Can you recast the entries below as a numbered list, leaving out any blank lines?
>> begin ENTRIES
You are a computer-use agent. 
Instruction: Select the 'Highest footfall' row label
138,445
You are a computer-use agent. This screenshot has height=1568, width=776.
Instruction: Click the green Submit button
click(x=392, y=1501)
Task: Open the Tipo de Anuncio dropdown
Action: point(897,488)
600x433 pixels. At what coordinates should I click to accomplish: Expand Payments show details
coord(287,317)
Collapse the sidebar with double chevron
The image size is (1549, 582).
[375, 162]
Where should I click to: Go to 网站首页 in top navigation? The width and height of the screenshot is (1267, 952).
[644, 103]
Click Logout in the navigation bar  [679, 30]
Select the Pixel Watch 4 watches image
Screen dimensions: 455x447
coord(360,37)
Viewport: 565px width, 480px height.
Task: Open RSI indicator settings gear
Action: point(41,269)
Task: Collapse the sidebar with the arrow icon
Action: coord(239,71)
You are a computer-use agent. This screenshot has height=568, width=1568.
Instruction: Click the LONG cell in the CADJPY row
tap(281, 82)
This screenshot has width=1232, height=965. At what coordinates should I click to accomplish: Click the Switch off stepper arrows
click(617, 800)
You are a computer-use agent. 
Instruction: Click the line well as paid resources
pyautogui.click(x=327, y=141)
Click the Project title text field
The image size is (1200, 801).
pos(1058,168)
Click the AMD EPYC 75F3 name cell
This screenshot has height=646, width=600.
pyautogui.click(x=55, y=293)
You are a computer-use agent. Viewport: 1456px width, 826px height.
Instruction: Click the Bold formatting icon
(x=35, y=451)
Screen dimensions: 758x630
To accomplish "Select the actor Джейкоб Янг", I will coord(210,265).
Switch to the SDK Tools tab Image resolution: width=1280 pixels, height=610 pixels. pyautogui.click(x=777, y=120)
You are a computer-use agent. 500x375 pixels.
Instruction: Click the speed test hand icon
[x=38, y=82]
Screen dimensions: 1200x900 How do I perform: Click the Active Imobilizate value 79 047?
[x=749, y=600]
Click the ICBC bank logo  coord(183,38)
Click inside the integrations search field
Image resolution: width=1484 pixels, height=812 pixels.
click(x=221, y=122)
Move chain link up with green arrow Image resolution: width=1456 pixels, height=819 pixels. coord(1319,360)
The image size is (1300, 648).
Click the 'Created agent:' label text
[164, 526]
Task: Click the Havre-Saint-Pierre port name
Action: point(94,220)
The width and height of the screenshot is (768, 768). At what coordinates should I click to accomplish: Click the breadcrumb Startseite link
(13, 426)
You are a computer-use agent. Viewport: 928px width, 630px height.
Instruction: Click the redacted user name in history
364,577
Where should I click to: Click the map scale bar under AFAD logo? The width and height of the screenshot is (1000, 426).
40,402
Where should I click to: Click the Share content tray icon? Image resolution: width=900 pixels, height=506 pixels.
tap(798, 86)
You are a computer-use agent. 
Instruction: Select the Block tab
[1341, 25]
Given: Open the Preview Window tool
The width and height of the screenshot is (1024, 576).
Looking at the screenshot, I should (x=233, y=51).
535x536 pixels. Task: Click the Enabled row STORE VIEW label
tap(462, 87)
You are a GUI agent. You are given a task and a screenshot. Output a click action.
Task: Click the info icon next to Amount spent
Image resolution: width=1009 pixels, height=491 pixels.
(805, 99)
>> end ENTRIES
RESPONSE BELOW
1. You are a computer-use agent. 
2. Instruction: Select the 'Highest footfall' row label
3. 138,445
4. You are a computer-use agent. This screenshot has height=1568, width=776.
5. Instruction: Click the green Submit button
6. click(x=392, y=1501)
7. Task: Open the Tipo de Anuncio dropdown
8. Action: point(897,488)
9. 600x433 pixels. At what coordinates should I click to accomplish: Expand Payments show details
10. coord(287,317)
11. Collapse the sidebar with double chevron
12. The image size is (1549, 582).
13. [375, 162]
14. Where should I click to: Go to 网站首页 in top navigation? The width and height of the screenshot is (1267, 952).
15. [644, 103]
16. Click Logout in the navigation bar  [679, 30]
17. Select the Pixel Watch 4 watches image
18. Screen dimensions: 455x447
19. coord(360,37)
20. Viewport: 565px width, 480px height.
21. Task: Open RSI indicator settings gear
22. Action: point(41,269)
23. Task: Collapse the sidebar with the arrow icon
24. Action: coord(239,71)
25. You are a computer-use agent. This screenshot has height=568, width=1568.
26. Instruction: Click the LONG cell in the CADJPY row
27. tap(281, 82)
28. This screenshot has width=1232, height=965. At what coordinates should I click to accomplish: Click the Switch off stepper arrows
29. click(617, 800)
30. You are a computer-use agent. 
31. Instruction: Click the line well as paid resources
32. pyautogui.click(x=327, y=141)
33. Click the Project title text field
34. The image size is (1200, 801).
35. pos(1058,168)
36. Click the AMD EPYC 75F3 name cell
37. This screenshot has height=646, width=600.
38. pyautogui.click(x=55, y=293)
39. You are a computer-use agent. Viewport: 1456px width, 826px height.
40. Instruction: Click the Bold formatting icon
41. (x=35, y=451)
42. Screen dimensions: 758x630
43. To accomplish "Select the actor Джейкоб Янг", I will coord(210,265).
44. Switch to the SDK Tools tab Image resolution: width=1280 pixels, height=610 pixels. pyautogui.click(x=777, y=120)
45. You are a computer-use agent. 500x375 pixels.
46. Instruction: Click the speed test hand icon
47. [x=38, y=82]
48. Screen dimensions: 1200x900 How do I perform: Click the Active Imobilizate value 79 047?
49. [x=749, y=600]
50. Click the ICBC bank logo  coord(183,38)
51. Click inside the integrations search field
52. Image resolution: width=1484 pixels, height=812 pixels.
53. click(x=221, y=122)
54. Move chain link up with green arrow Image resolution: width=1456 pixels, height=819 pixels. coord(1319,360)
55. The image size is (1300, 648).
56. Click the 'Created agent:' label text
57. [164, 526]
58. Task: Click the Havre-Saint-Pierre port name
59. Action: point(94,220)
60. The width and height of the screenshot is (768, 768). At what coordinates should I click to accomplish: Click the breadcrumb Startseite link
61. (13, 426)
62. You are a computer-use agent. Viewport: 928px width, 630px height.
63. Instruction: Click the redacted user name in history
64. 364,577
65. Where should I click to: Click the map scale bar under AFAD logo? The width and height of the screenshot is (1000, 426).
66. 40,402
67. Where should I click to: Click the Share content tray icon? Image resolution: width=900 pixels, height=506 pixels.
68. tap(798, 86)
69. You are a computer-use agent. 
70. Instruction: Select the Block tab
71. [1341, 25]
72. Given: Open the Preview Window tool
73. The width and height of the screenshot is (1024, 576).
74. Looking at the screenshot, I should (x=233, y=51).
75. 535x536 pixels. Task: Click the Enabled row STORE VIEW label
76. tap(462, 87)
77. You are a GUI agent. You are given a task and a screenshot. Output a click action.
78. Task: Click the info icon next to Amount spent
79. Image resolution: width=1009 pixels, height=491 pixels.
80. (805, 99)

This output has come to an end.